_WHAT IS EXPECTED_: The entire listing below is to be reproduced exactly.

━━━━━━━━━━━━━━━━

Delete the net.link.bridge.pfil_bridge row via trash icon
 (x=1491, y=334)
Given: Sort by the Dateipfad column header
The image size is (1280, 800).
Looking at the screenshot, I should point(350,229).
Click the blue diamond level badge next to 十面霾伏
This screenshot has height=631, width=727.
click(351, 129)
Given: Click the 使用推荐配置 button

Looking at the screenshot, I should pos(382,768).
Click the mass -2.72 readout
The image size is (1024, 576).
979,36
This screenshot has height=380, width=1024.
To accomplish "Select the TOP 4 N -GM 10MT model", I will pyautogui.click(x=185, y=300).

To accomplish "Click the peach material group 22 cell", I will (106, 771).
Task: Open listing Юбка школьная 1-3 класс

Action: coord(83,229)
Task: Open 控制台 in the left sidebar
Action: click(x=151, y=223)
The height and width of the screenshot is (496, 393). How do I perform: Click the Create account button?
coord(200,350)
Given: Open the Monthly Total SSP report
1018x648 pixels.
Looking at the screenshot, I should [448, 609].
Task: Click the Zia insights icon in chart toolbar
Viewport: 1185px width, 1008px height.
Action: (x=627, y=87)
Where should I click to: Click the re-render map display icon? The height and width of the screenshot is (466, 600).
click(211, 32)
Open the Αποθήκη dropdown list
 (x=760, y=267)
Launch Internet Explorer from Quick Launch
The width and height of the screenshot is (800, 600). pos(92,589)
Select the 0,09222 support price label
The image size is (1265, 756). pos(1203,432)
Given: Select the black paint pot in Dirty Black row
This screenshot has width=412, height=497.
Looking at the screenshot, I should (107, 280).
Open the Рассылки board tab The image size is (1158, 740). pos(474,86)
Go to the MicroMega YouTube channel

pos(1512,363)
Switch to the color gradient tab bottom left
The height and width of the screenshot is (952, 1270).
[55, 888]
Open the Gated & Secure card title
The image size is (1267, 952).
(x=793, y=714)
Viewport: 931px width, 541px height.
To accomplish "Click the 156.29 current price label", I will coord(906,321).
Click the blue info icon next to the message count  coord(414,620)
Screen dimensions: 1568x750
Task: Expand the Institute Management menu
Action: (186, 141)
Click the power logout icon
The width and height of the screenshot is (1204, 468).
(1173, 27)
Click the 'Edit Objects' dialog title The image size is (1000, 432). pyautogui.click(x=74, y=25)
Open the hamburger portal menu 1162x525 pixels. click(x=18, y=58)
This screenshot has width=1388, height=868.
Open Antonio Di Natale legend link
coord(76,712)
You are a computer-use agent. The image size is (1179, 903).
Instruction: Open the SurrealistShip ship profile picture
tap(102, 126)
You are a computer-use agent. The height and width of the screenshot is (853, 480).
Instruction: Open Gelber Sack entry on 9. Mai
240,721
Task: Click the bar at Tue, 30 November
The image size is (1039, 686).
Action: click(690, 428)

━━━━━━━━━━━━━━━━

_RESULT FOR THIS TASK_:
Delete the net.link.bridge.pfil_bridge row via trash icon
 (x=1491, y=334)
Given: Sort by the Dateipfad column header
The image size is (1280, 800).
Looking at the screenshot, I should point(350,229).
Click the blue diamond level badge next to 十面霾伏
This screenshot has height=631, width=727.
click(351, 129)
Given: Click the 使用推荐配置 button

Looking at the screenshot, I should pos(382,768).
Click the mass -2.72 readout
The image size is (1024, 576).
979,36
This screenshot has height=380, width=1024.
To accomplish "Select the TOP 4 N -GM 10MT model", I will pyautogui.click(x=185, y=300).

To accomplish "Click the peach material group 22 cell", I will (106, 771).
Task: Open listing Юбка школьная 1-3 класс

Action: coord(83,229)
Task: Open 控制台 in the left sidebar
Action: click(x=151, y=223)
The height and width of the screenshot is (496, 393). How do I perform: Click the Create account button?
coord(200,350)
Given: Open the Monthly Total SSP report
1018x648 pixels.
Looking at the screenshot, I should [448, 609].
Task: Click the Zia insights icon in chart toolbar
Viewport: 1185px width, 1008px height.
Action: (x=627, y=87)
Where should I click to: Click the re-render map display icon? The height and width of the screenshot is (466, 600).
click(211, 32)
Open the Αποθήκη dropdown list
 (x=760, y=267)
Launch Internet Explorer from Quick Launch
The width and height of the screenshot is (800, 600). pos(92,589)
Select the 0,09222 support price label
The image size is (1265, 756). pos(1203,432)
Given: Select the black paint pot in Dirty Black row
This screenshot has width=412, height=497.
Looking at the screenshot, I should (107, 280).
Open the Рассылки board tab The image size is (1158, 740). pos(474,86)
Go to the MicroMega YouTube channel

pos(1512,363)
Switch to the color gradient tab bottom left
The height and width of the screenshot is (952, 1270).
[55, 888]
Open the Gated & Secure card title
The image size is (1267, 952).
(x=793, y=714)
Viewport: 931px width, 541px height.
To accomplish "Click the 156.29 current price label", I will coord(906,321).
Click the blue info icon next to the message count  coord(414,620)
Screen dimensions: 1568x750
Task: Expand the Institute Management menu
Action: (186, 141)
Click the power logout icon
The width and height of the screenshot is (1204, 468).
(1173, 27)
Click the 'Edit Objects' dialog title The image size is (1000, 432). pyautogui.click(x=74, y=25)
Open the hamburger portal menu 1162x525 pixels. click(x=18, y=58)
This screenshot has width=1388, height=868.
Open Antonio Di Natale legend link
coord(76,712)
You are a computer-use agent. The image size is (1179, 903).
Instruction: Open the SurrealistShip ship profile picture
tap(102, 126)
You are a computer-use agent. The height and width of the screenshot is (853, 480).
Instruction: Open Gelber Sack entry on 9. Mai
240,721
Task: Click the bar at Tue, 30 November
The image size is (1039, 686).
Action: click(690, 428)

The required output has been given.